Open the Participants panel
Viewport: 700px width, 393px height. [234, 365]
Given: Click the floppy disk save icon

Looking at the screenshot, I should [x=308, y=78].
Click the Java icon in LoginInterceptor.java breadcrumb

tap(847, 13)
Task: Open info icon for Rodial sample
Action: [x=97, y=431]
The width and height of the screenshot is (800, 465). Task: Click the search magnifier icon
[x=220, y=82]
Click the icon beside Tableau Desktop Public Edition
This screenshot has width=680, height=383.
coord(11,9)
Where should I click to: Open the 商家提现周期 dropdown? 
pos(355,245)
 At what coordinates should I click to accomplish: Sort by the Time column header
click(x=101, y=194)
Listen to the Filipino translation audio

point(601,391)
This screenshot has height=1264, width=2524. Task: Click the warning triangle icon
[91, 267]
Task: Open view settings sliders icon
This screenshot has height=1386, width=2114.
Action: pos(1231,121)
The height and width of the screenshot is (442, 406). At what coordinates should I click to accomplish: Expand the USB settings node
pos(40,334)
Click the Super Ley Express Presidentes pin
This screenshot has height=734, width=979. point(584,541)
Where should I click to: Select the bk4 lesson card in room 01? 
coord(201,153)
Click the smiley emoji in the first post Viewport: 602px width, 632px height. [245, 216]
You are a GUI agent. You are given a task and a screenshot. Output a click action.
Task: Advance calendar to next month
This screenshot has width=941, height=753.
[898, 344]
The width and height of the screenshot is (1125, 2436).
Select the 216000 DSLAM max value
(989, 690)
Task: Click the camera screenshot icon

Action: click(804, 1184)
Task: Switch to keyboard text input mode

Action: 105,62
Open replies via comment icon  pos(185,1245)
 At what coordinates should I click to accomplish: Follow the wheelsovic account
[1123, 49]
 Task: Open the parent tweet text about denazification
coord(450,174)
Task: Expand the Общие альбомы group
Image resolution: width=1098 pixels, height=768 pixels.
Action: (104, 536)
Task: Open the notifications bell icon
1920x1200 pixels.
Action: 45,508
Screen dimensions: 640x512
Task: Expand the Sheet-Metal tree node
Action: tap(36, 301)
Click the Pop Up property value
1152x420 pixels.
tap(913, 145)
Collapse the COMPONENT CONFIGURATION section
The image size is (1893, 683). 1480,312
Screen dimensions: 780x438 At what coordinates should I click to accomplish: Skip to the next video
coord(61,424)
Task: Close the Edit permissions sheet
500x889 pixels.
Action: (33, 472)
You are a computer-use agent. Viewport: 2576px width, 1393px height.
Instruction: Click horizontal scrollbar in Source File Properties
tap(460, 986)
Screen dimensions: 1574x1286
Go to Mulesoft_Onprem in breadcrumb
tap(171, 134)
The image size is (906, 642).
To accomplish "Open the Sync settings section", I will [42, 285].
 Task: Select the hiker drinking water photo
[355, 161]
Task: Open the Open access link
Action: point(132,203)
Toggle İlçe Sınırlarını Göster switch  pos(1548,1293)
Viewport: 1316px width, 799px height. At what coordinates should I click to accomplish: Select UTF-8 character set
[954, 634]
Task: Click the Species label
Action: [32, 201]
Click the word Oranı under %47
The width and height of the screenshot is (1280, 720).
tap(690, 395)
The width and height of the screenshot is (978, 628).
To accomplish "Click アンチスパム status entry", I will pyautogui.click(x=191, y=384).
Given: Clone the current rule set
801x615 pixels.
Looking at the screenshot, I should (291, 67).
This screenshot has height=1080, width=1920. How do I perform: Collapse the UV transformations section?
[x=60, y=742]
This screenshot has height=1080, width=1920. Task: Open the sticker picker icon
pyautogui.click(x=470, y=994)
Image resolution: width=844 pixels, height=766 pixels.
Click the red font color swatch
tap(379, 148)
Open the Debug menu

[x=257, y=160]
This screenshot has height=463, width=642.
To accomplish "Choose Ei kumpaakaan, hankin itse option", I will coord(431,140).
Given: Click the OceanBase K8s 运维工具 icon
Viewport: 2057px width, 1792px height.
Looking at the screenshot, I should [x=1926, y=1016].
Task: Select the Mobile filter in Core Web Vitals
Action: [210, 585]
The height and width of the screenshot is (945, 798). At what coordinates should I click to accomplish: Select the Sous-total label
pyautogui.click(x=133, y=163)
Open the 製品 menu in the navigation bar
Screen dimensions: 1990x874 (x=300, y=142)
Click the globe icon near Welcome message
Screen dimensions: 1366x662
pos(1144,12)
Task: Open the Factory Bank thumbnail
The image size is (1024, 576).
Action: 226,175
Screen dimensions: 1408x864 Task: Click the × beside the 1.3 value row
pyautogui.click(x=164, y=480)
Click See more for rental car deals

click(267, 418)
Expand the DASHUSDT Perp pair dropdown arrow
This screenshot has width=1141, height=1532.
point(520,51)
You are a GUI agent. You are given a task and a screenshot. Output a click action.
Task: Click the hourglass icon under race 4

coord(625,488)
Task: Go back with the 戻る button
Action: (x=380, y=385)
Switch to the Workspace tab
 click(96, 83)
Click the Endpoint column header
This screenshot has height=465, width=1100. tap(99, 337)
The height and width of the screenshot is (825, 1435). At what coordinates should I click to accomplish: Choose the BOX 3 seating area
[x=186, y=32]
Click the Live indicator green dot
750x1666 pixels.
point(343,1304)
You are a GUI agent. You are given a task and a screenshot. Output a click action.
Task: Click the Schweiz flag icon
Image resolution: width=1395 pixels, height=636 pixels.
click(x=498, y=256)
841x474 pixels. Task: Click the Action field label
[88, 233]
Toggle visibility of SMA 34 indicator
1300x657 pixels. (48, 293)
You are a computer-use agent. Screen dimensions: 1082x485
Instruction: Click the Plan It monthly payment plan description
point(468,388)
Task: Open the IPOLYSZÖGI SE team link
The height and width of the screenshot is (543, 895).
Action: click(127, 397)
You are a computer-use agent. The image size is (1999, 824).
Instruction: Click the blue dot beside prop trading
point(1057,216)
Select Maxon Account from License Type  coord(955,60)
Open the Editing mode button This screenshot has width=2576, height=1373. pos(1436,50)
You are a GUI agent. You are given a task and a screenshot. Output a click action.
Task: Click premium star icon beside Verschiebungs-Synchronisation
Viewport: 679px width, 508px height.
------------------------
* STATED PROBLEM *
Can you change every "Instruction:" in the material above to "Step:" and give the lines back with nothing else altered?

* ANSWER *
Open the Participants panel
Viewport: 700px width, 393px height. [234, 365]
Given: Click the floppy disk save icon

Looking at the screenshot, I should [x=308, y=78].
Click the Java icon in LoginInterceptor.java breadcrumb

tap(847, 13)
Task: Open info icon for Rodial sample
Action: [x=97, y=431]
The width and height of the screenshot is (800, 465). Task: Click the search magnifier icon
[x=220, y=82]
Click the icon beside Tableau Desktop Public Edition
This screenshot has width=680, height=383.
coord(11,9)
Where should I click to: Open the 商家提现周期 dropdown? 
pos(355,245)
 At what coordinates should I click to accomplish: Sort by the Time column header
click(x=101, y=194)
Listen to the Filipino translation audio

point(601,391)
This screenshot has height=1264, width=2524. Task: Click the warning triangle icon
[91, 267]
Task: Open view settings sliders icon
This screenshot has height=1386, width=2114.
Action: pos(1231,121)
The height and width of the screenshot is (442, 406). At what coordinates should I click to accomplish: Expand the USB settings node
pos(40,334)
Click the Super Ley Express Presidentes pin
This screenshot has height=734, width=979. point(584,541)
Where should I click to: Select the bk4 lesson card in room 01? 
coord(201,153)
Click the smiley emoji in the first post Viewport: 602px width, 632px height. [245, 216]
You are a GUI agent. You are given a task and a screenshot. Output a click action.
Task: Advance calendar to next month
This screenshot has width=941, height=753.
[898, 344]
The width and height of the screenshot is (1125, 2436).
Select the 216000 DSLAM max value
(989, 690)
Task: Click the camera screenshot icon

Action: click(804, 1184)
Task: Switch to keyboard text input mode

Action: 105,62
Open replies via comment icon  pos(185,1245)
 At what coordinates should I click to accomplish: Follow the wheelsovic account
[1123, 49]
 Task: Open the parent tweet text about denazification
coord(450,174)
Task: Expand the Общие альбомы group
Image resolution: width=1098 pixels, height=768 pixels.
Action: (104, 536)
Task: Open the notifications bell icon
1920x1200 pixels.
Action: 45,508
Screen dimensions: 640x512
Task: Expand the Sheet-Metal tree node
Action: tap(36, 301)
Click the Pop Up property value
1152x420 pixels.
tap(913, 145)
Collapse the COMPONENT CONFIGURATION section
The image size is (1893, 683). 1480,312
Screen dimensions: 780x438 At what coordinates should I click to accomplish: Skip to the next video
coord(61,424)
Task: Close the Edit permissions sheet
500x889 pixels.
Action: (33, 472)
You are a computer-use agent. Viewport: 2576px width, 1393px height.
Step: Click horizontal scrollbar in Source File Properties
tap(460, 986)
Screen dimensions: 1574x1286
Go to Mulesoft_Onprem in breadcrumb
tap(171, 134)
The image size is (906, 642).
To accomplish "Open the Sync settings section", I will [42, 285].
 Task: Select the hiker drinking water photo
[355, 161]
Task: Open the Open access link
Action: point(132,203)
Toggle İlçe Sınırlarını Göster switch  pos(1548,1293)
Viewport: 1316px width, 799px height. At what coordinates should I click to accomplish: Select UTF-8 character set
[954, 634]
Task: Click the Species label
Action: [32, 201]
Click the word Oranı under %47
The width and height of the screenshot is (1280, 720).
tap(690, 395)
The width and height of the screenshot is (978, 628).
To accomplish "Click アンチスパム status entry", I will pyautogui.click(x=191, y=384).
Given: Clone the current rule set
801x615 pixels.
Looking at the screenshot, I should (291, 67).
This screenshot has height=1080, width=1920. How do I perform: Collapse the UV transformations section?
[x=60, y=742]
This screenshot has height=1080, width=1920. Task: Open the sticker picker icon
pyautogui.click(x=470, y=994)
Image resolution: width=844 pixels, height=766 pixels.
Click the red font color swatch
tap(379, 148)
Open the Debug menu

[x=257, y=160]
This screenshot has height=463, width=642.
To accomplish "Choose Ei kumpaakaan, hankin itse option", I will coord(431,140).
Given: Click the OceanBase K8s 运维工具 icon
Viewport: 2057px width, 1792px height.
Looking at the screenshot, I should [x=1926, y=1016].
Task: Select the Mobile filter in Core Web Vitals
Action: [210, 585]
The height and width of the screenshot is (945, 798). At what coordinates should I click to accomplish: Select the Sous-total label
pyautogui.click(x=133, y=163)
Open the 製品 menu in the navigation bar
Screen dimensions: 1990x874 (x=300, y=142)
Click the globe icon near Welcome message
Screen dimensions: 1366x662
pos(1144,12)
Task: Open the Factory Bank thumbnail
The image size is (1024, 576).
Action: 226,175
Screen dimensions: 1408x864 Task: Click the × beside the 1.3 value row
pyautogui.click(x=164, y=480)
Click See more for rental car deals

click(267, 418)
Expand the DASHUSDT Perp pair dropdown arrow
This screenshot has width=1141, height=1532.
point(520,51)
You are a GUI agent. You are given a task and a screenshot. Output a click action.
Task: Click the hourglass icon under race 4

coord(625,488)
Task: Go back with the 戻る button
Action: (x=380, y=385)
Switch to the Workspace tab
 click(96, 83)
Click the Endpoint column header
This screenshot has height=465, width=1100. tap(99, 337)
The height and width of the screenshot is (825, 1435). At what coordinates should I click to accomplish: Choose the BOX 3 seating area
[x=186, y=32]
Click the Live indicator green dot
750x1666 pixels.
point(343,1304)
You are a GUI agent. You are given a task and a screenshot. Output a click action.
Task: Click the Schweiz flag icon
Image resolution: width=1395 pixels, height=636 pixels.
click(x=498, y=256)
841x474 pixels. Task: Click the Action field label
[88, 233]
Toggle visibility of SMA 34 indicator
1300x657 pixels. (48, 293)
You are a computer-use agent. Screen dimensions: 1082x485
Step: Click the Plan It monthly payment plan description
point(468,388)
Task: Open the IPOLYSZÖGI SE team link
The height and width of the screenshot is (543, 895).
Action: click(127, 397)
You are a computer-use agent. The image size is (1999, 824).
Step: Click the blue dot beside prop trading
point(1057,216)
Select Maxon Account from License Type  coord(955,60)
Open the Editing mode button This screenshot has width=2576, height=1373. pos(1436,50)
You are a GUI agent. You are given a task and a screenshot. Output a click action.
Task: Click premium star icon beside Verschiebungs-Synchronisation
Viewport: 679px width, 508px height.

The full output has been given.